5月29日(日) 2回東京12日目10R 第83回日本ダービー(G1)(芝2400m)
2013年に生を受けたサラブレッドの頂点を決める争い日本ダービー(G1)。3強対決と謳われた皐月賞では2着に甘んじ、その勝ち馬ディーマジェスティを混じえ、雌雄を決する“新4強対決”を見事に勝利し、第83代ダービー馬に輝いたのはマカヒキ(牡3、栗東・友道厩舎)だった。

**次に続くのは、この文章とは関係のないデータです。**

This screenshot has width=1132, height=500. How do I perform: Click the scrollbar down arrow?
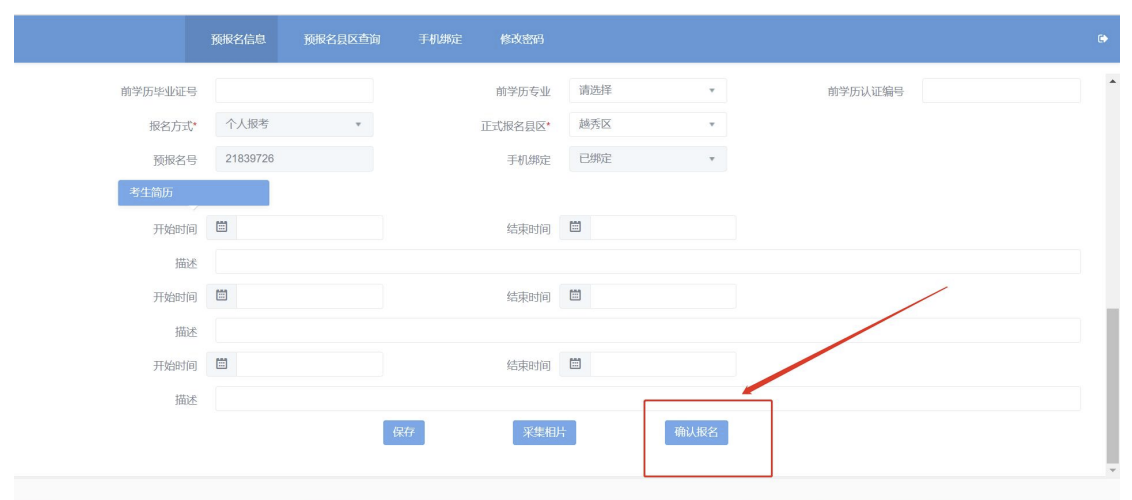1112,469
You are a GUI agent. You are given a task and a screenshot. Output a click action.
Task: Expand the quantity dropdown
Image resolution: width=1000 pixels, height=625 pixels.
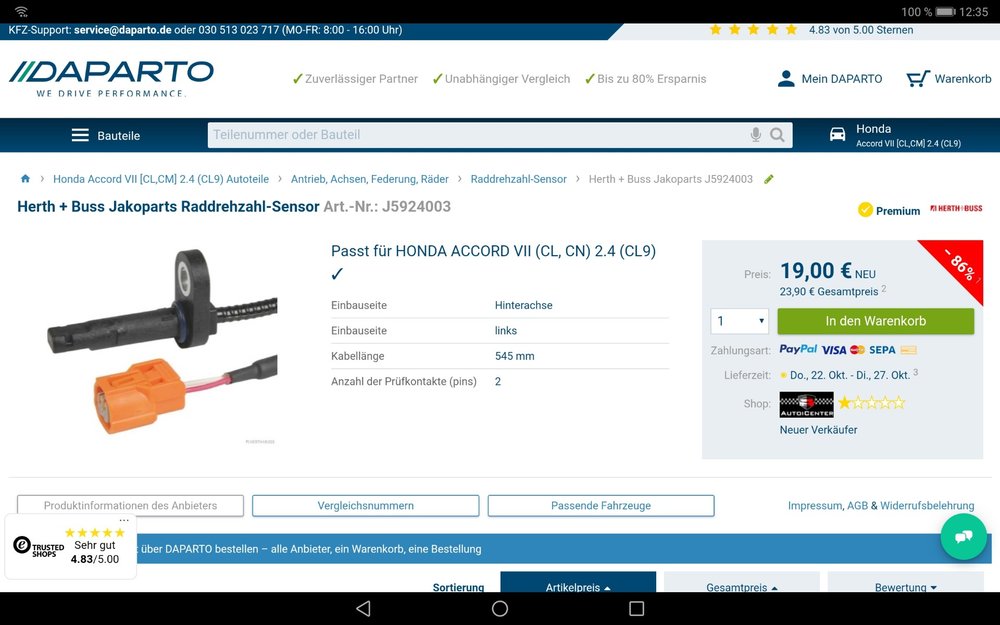point(740,321)
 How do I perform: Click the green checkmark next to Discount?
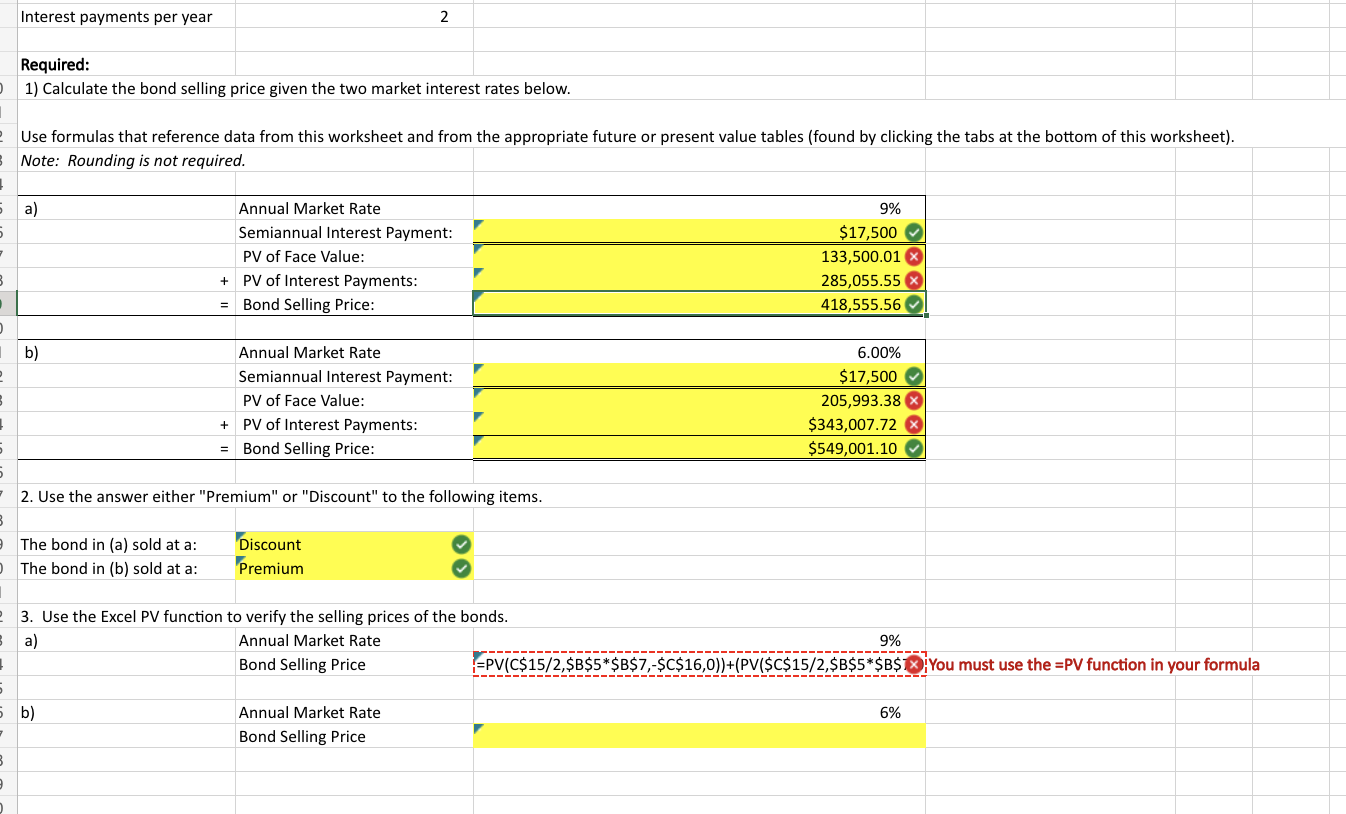(460, 544)
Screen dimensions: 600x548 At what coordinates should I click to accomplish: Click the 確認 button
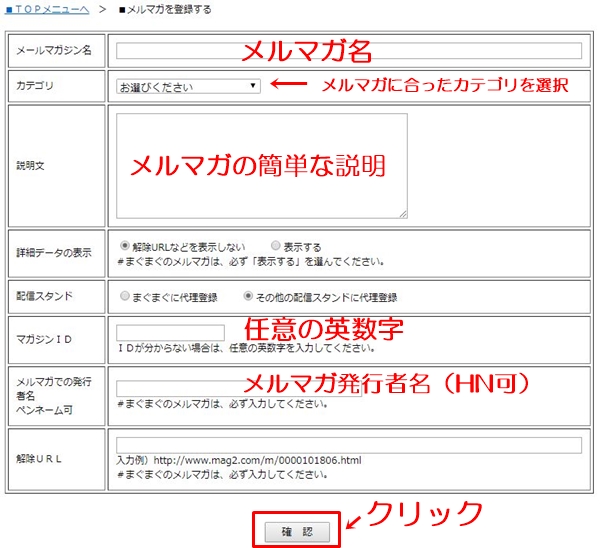point(297,532)
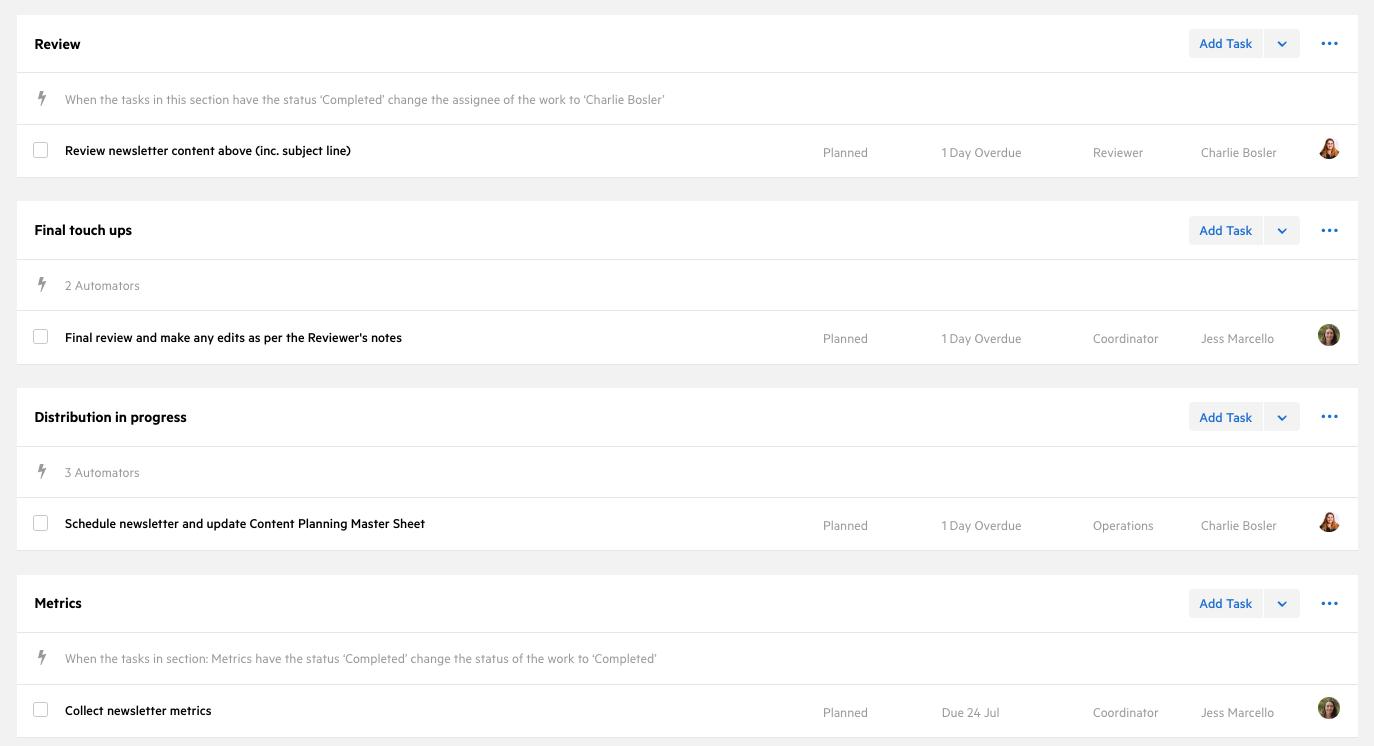Click the Add Task button for Final touch ups
This screenshot has height=746, width=1374.
point(1225,230)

過去10年でも6頭の勝ち馬を輩出している1枠にディーマジェスティが入り、Cコース替わりの馬場傾向もあってか、下馬評よりも人気が集中。同2着のマカヒキは3番人気と支持を譲った。しかし、レースではマイネルハニーが逃げたことで、2枠3番からのスタートとなったマカヒキは楽々と絶好のインを確保。その外にサトノダイヤモンドが併走し、1枠のディーマジェスティでさえラチ沿いを通らなかったことからも、この位置どりは最後にモノを言った。マカヒキは終始、ラチ沿いでパワーを温存できたのだ。
「ゲートを上手に出てくれて、位置もしっかり取れました」とは川田将雅騎手。直線を向いても、なかなか前が開かなかったが、前を行くエアスピネルとサトノダイヤモンドの間にスペースができた瞬間に一閃。あっという間に先頭に躍り出ると、負けじとサトノダイヤモンドが猛追。ゴール前は2頭の死闘になったが、追撃を凌ぎ切った。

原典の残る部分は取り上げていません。